TEXTE DU DOCUMENT
※
Il n’existe aucun moyen d’éviter le vieillissement, pas encore en tout cas. En vieillissant, le dysfonctionnement progressif de nos cellules, de nos organes, etc., entraîne un facteur de risque plus élevé de maladies. Ces maladies comprennent le cancer, les problèmes neurodégénératifs, les maladies cardiovasculaires, les rhumatismes, etc. La vitesse à laquelle nous vieillissons est étroitement liée à nos gènes ainsi qu’à des facteurs environnementaux et au mode de vie. La composante génétique moyenne dans la détermination de l’espérance de vie est d’environ 25 % et s’est maintenue comme telle tout au long de l’évolution. Le gène ApoE est le premier gène à être lié à la longévité. Foxo et Clotho sont également des gènes qui influencent notre longévité en prenant soin de notre corps.
Si vous voulez en savoir plus, continuez à lire l’article du professeur Jacques Proust.
※
DONNÉES FOURNIES

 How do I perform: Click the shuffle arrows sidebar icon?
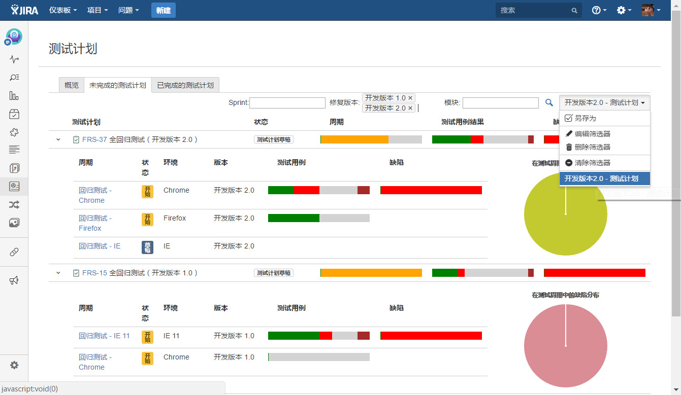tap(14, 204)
※
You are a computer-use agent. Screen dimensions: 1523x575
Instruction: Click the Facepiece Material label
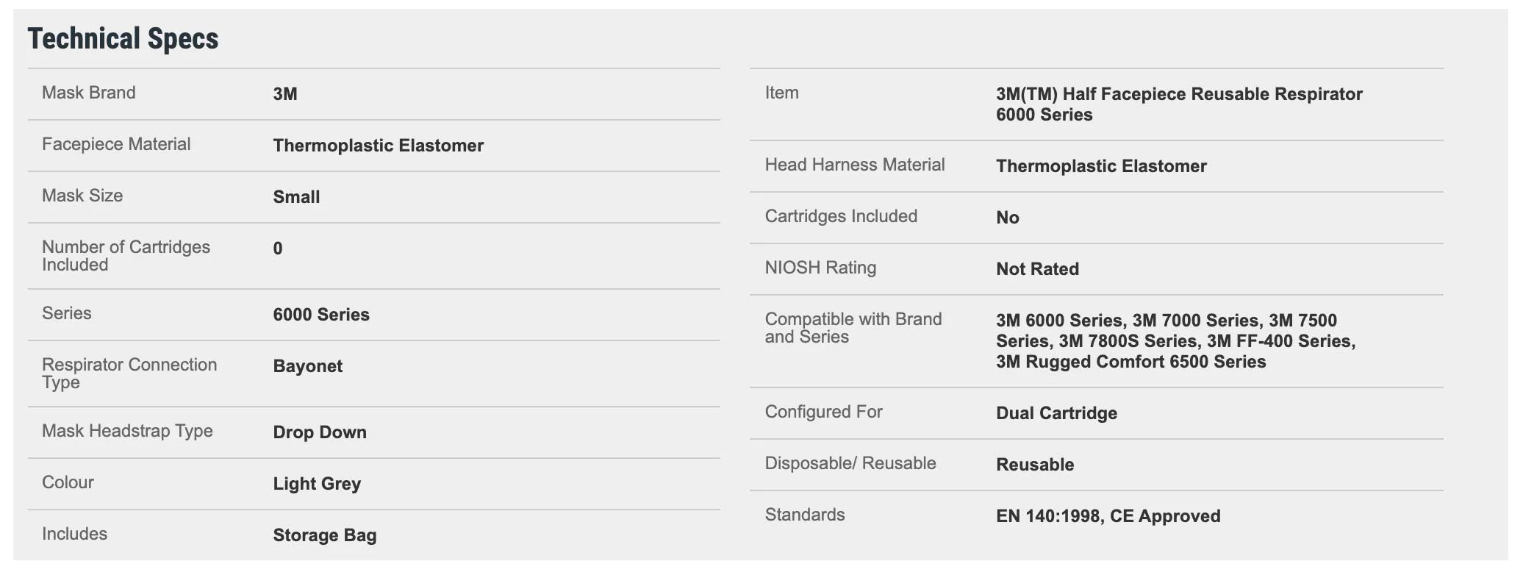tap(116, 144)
※
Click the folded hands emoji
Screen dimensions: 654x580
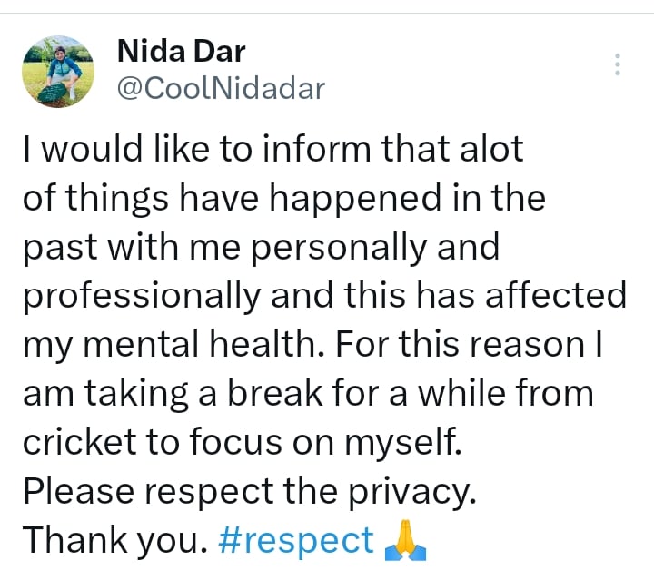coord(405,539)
※
LISTE DES ACTIVITÉS
a. D'après le texte sur le vieillissement, quel est le premier gène à avoir été lié à la longévité ?
b. Reprenez le texte sur le vieillissement après sa dernière phrase et rédigez-en la suite.
Le listing n'a aucun rapport avec le texte sur le vieillissement.

CORRIGÉ DES EXERCICES
a. Le gène ApoE.

b.
L e vieillissement est un processus biologique inévitable et progressif qui se traduit par une dysfonction et finalement une détérioration des tissus et des organes. Ce dysfonctionnement progressif des cellules, des organes, des systèmes et finalement de l’ensemble de notre organisme constitue un facteur de risque majeur pour la survenue de pathologies liées à l’âge telle que le cancer, les affections cardio-vasculaires, les maladies neuro-dégénératives, rhumatismales et inflammatoires. La survenue de ces affections aussi bien que la dégradation physiologique et l’amenuisement des capacités de réserve, affecte évidemment notre durée de vie.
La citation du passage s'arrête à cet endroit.